Port Orchard, Washington, heavy rockers Mos Generator and Gorst, Washington, newcomers Sower will release a split 12″ via Devil’s Child Records on Nov. 27. It is a local affair — Washington bands, cover artist, label — but the appeal goes well beyond the region. Both groups recorded with Mos Generator guitarist/vocalist Tony Reed — joined in his band by bassist Sean Booth and drummer Jono Garrett — and as two trios playing four tracks apiece of straightforward heavy rock and roll, they showcase a diversity of experience and songwriting.

In a way, both are new bands. The connection goes back to Reed‘s time in Stone Axe, as that band’s bassist, Mike DuPont, and drummer, Mykey Haslip, feature in Sower alongside guitarist/vocalist Bo McConaghie, but Mos Generator are a new band here as well. I don’t think this split marks the first recording for Booth in the band (that might be the earlier 2015 split with Isaak or the recently-unveiled acoustic track), but it’s definitely the first output with Garrett on drums. He plays on opener “The Prow,” which is a Voivod cover taken from their 1991 full-length, and the subsequent “Wicked Willow,” which was a demo that never quite to fruition before he joined. On both the original and the cover, Mos Generator‘s stamp is unmistakable, and Garrett‘s swinging ping ride fits smoothly with Booth‘s bassline and Reed‘s riffing on “Wicked Willow,” which precedes “Red Canyons” — born out of a HeavyPink one-off jam that, if I remember right, also featured DuPont — and “Serpent’s Glance,” which is another demo, this on born out of a Reed studio session in Denmark producing the band Doublestone, boasting Booth on bass and Shawn Johnson on drums.

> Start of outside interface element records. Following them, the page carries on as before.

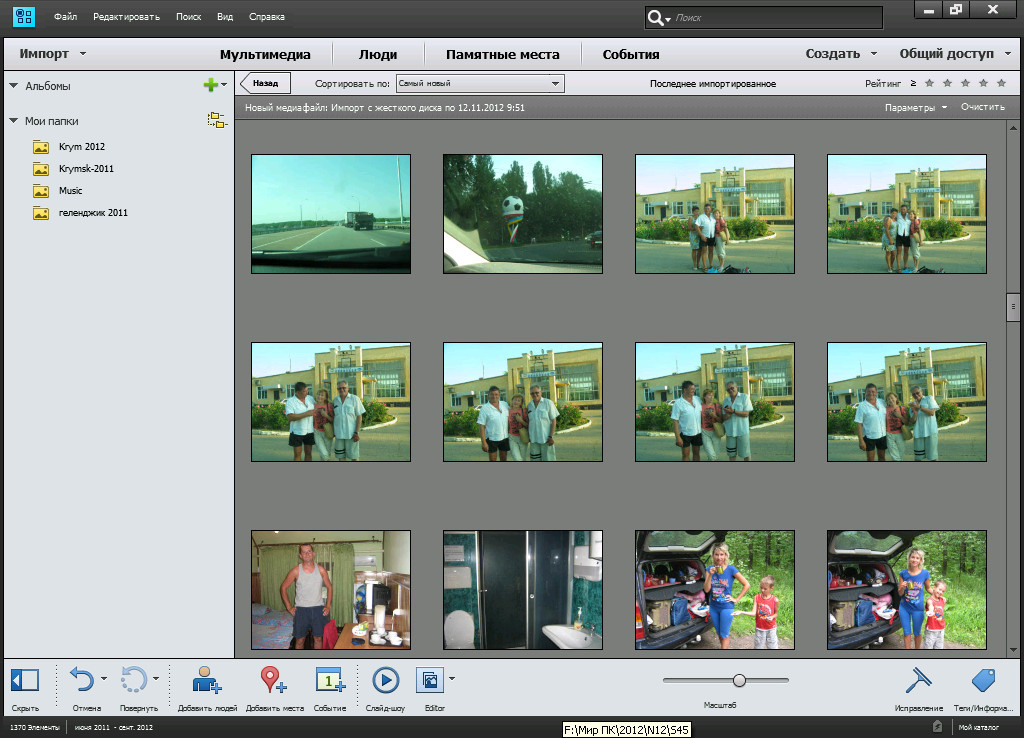
Task: Collapse the Albums section
Action: pos(13,86)
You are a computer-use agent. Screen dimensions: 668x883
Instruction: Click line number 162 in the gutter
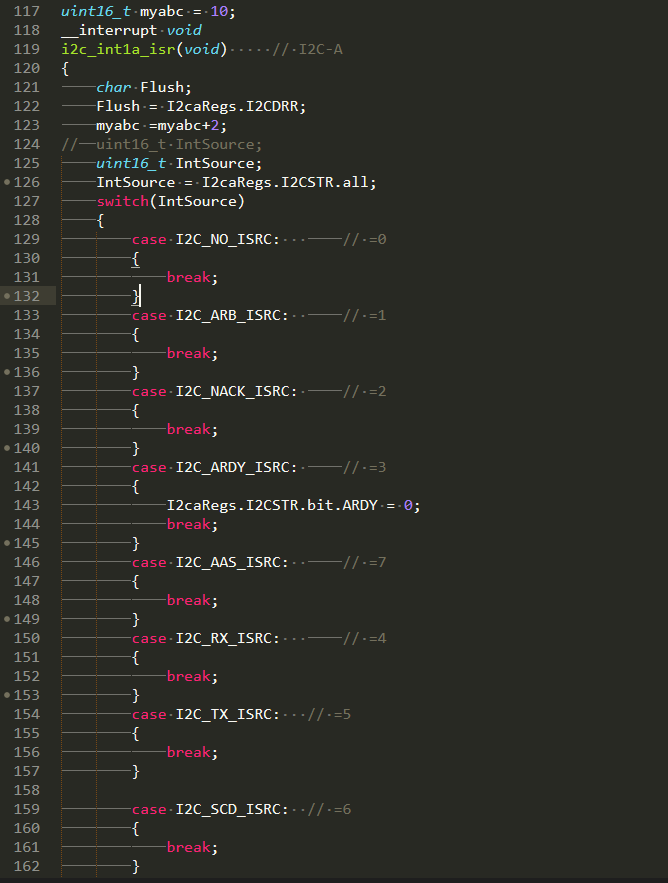[x=28, y=866]
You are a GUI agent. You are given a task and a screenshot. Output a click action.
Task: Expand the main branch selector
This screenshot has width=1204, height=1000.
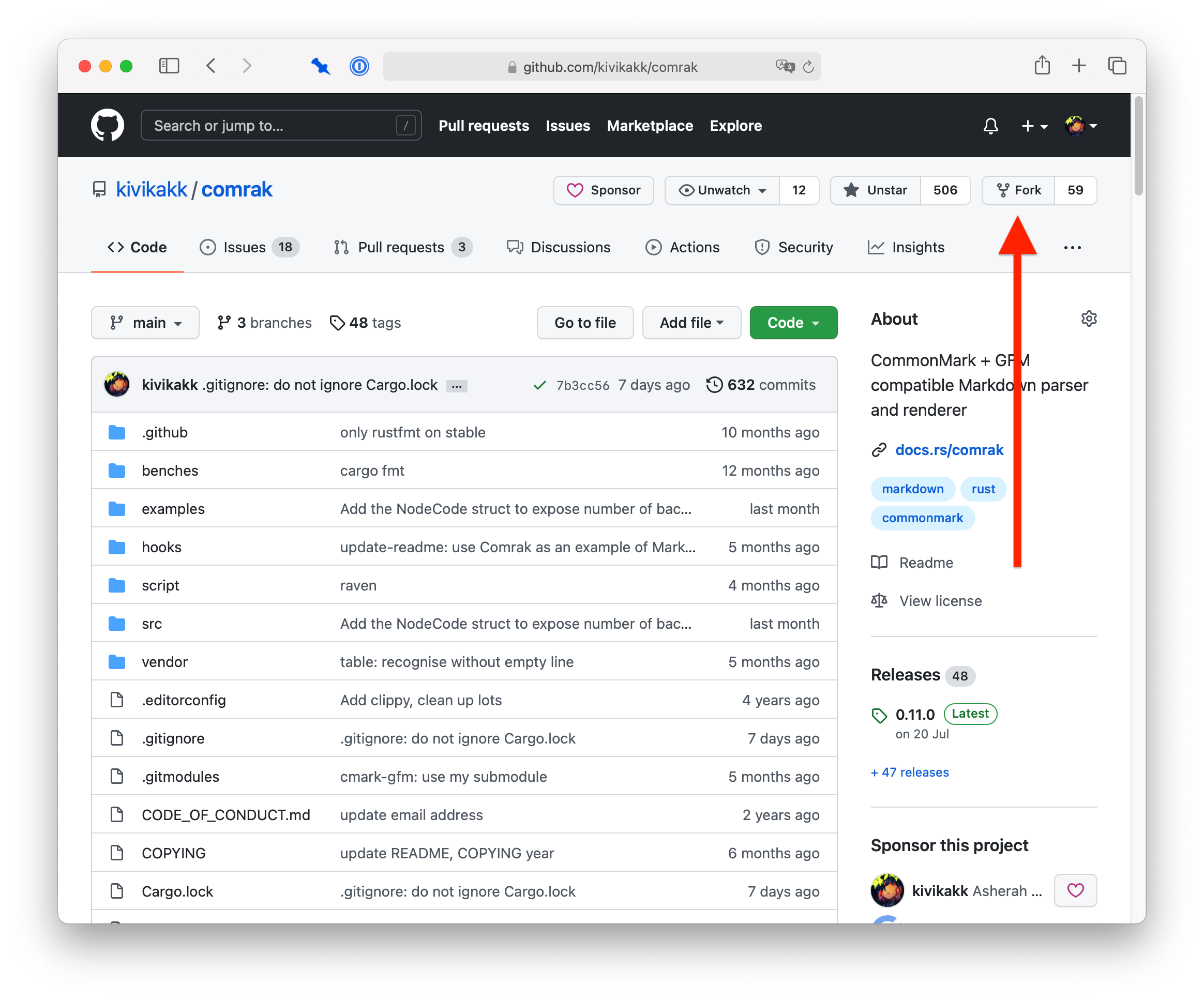tap(145, 322)
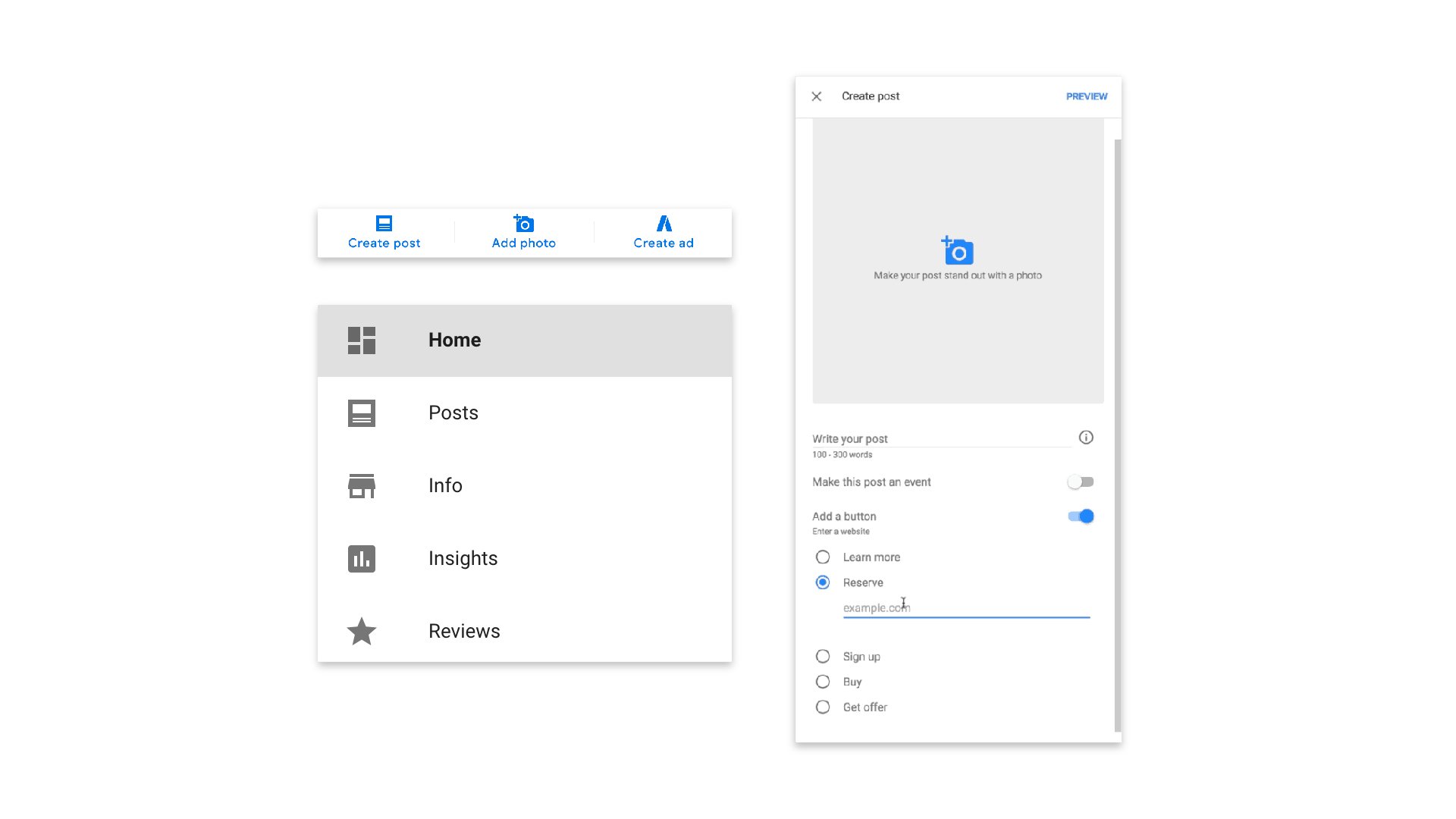
Task: Click the Create ad icon
Action: coord(664,224)
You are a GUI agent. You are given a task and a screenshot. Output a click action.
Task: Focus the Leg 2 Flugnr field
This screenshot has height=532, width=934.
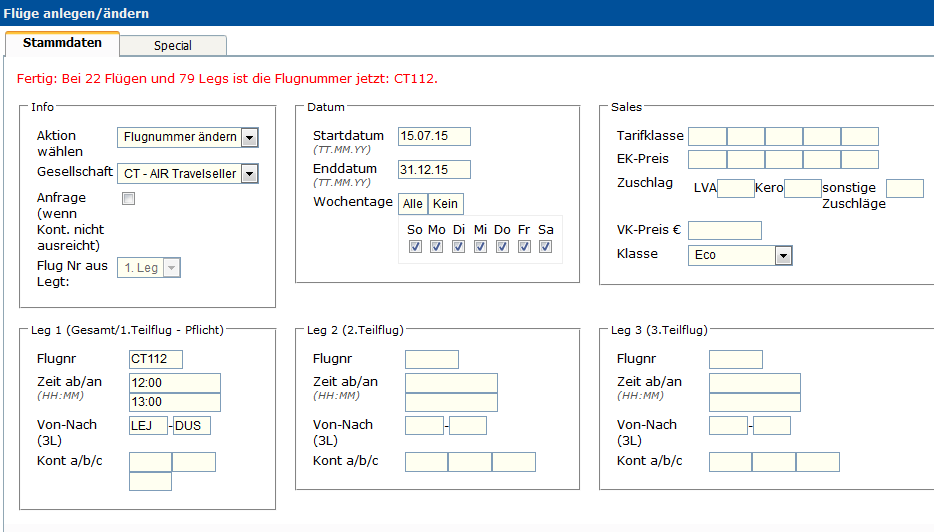[x=431, y=360]
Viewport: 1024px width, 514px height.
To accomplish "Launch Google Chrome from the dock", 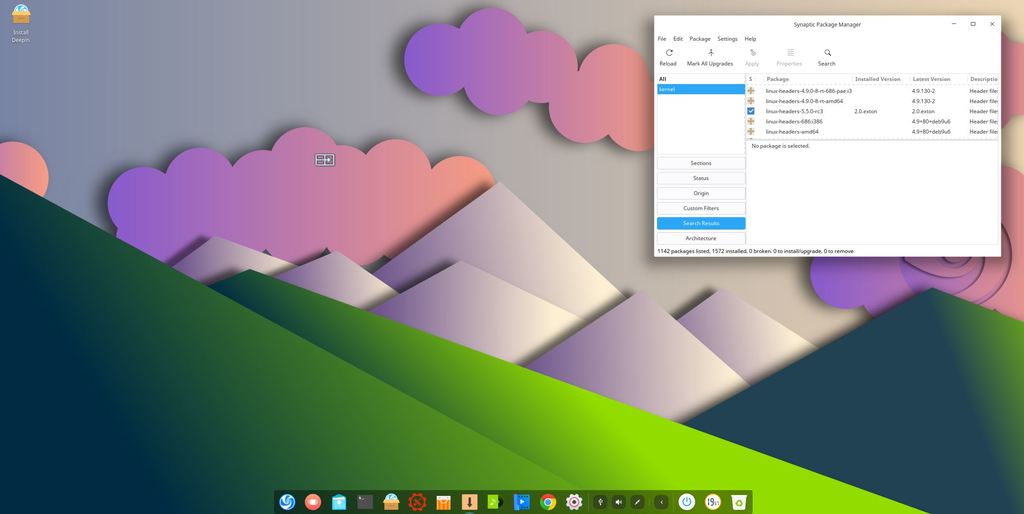I will pos(548,502).
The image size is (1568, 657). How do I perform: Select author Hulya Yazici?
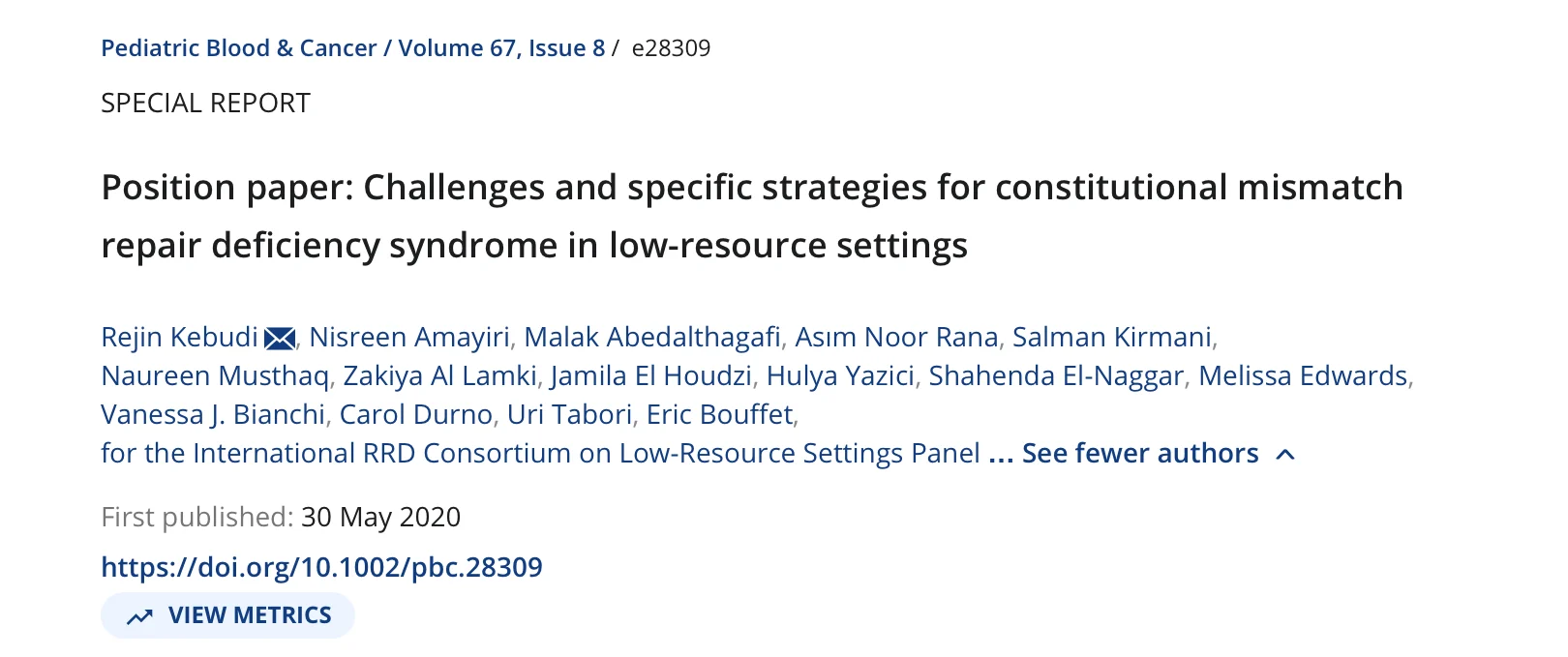pos(839,375)
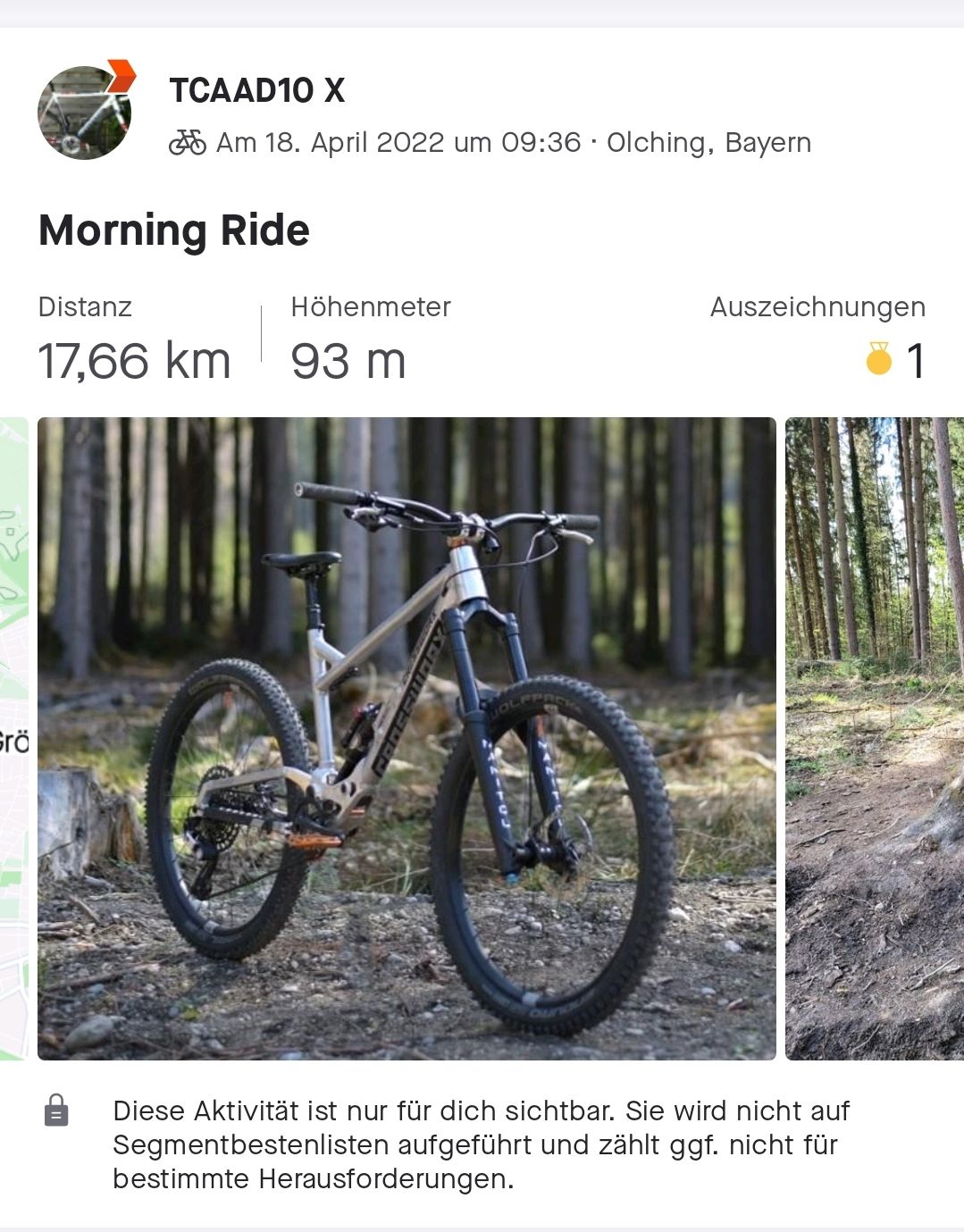The height and width of the screenshot is (1232, 964).
Task: Tap the Höhenmeter label
Action: point(370,307)
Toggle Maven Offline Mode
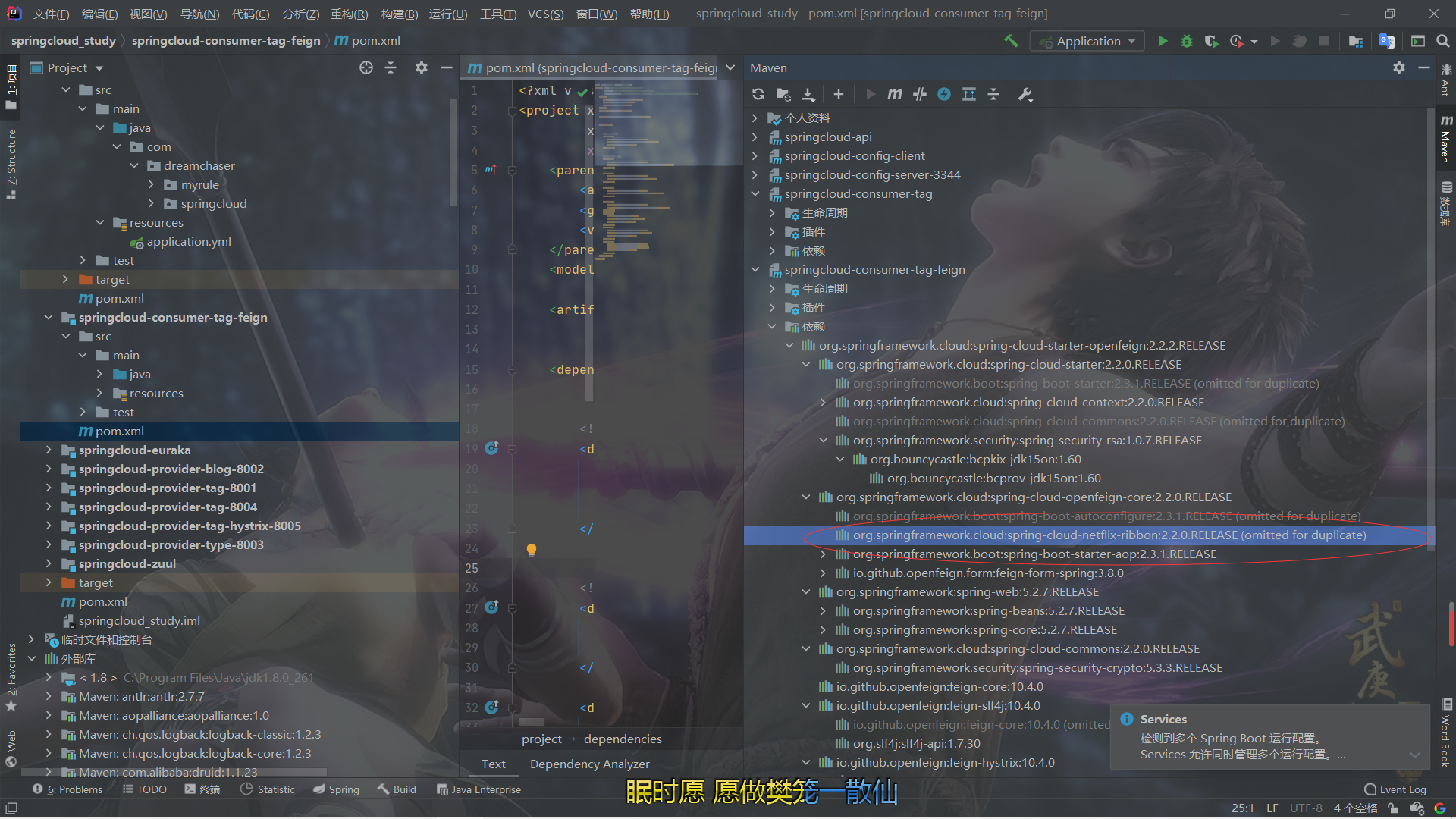This screenshot has height=819, width=1456. 920,94
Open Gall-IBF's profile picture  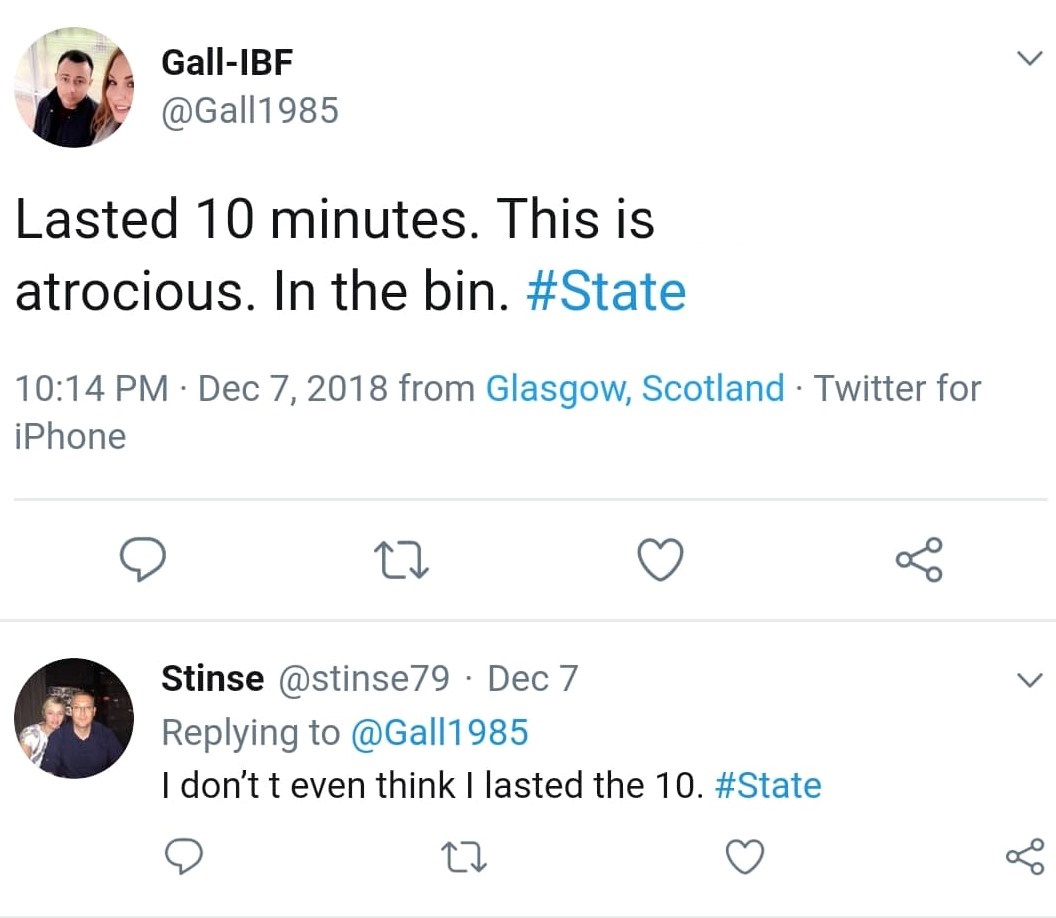click(74, 88)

At least theoretically it’s a little easier to keep track of who’s doing what on Sower‘s side of the 12″. Apparently rooted in a three-piece called Sower of Discord, from whom there is some live footage dating back to 2011, this split seems to be their recorded debut, and while not exactly newcomers as players, they’re establishing themselves as a trio and the songs have a demo-style feel to them. Nonetheless, “Time and Tide,” “Forward Until Death,” “New Boss” and “Escape Pod” give an initial glimpse at some choice fuzz in the making. “Forward Until Death” particularly finds its breadth in breaking down to a section of minimalism held together by the bass until the guitar and drums reemerge for a larger, rolling apex, and “New Boss” functions similarly in its second half, trading out the roll in favor of classic rocking shuffle. Groove, hooks and engaging leads are the order of the day, and Sower embark on their first outing with a plan of action put to immediate work. It will be interesting to see how they move forward from here.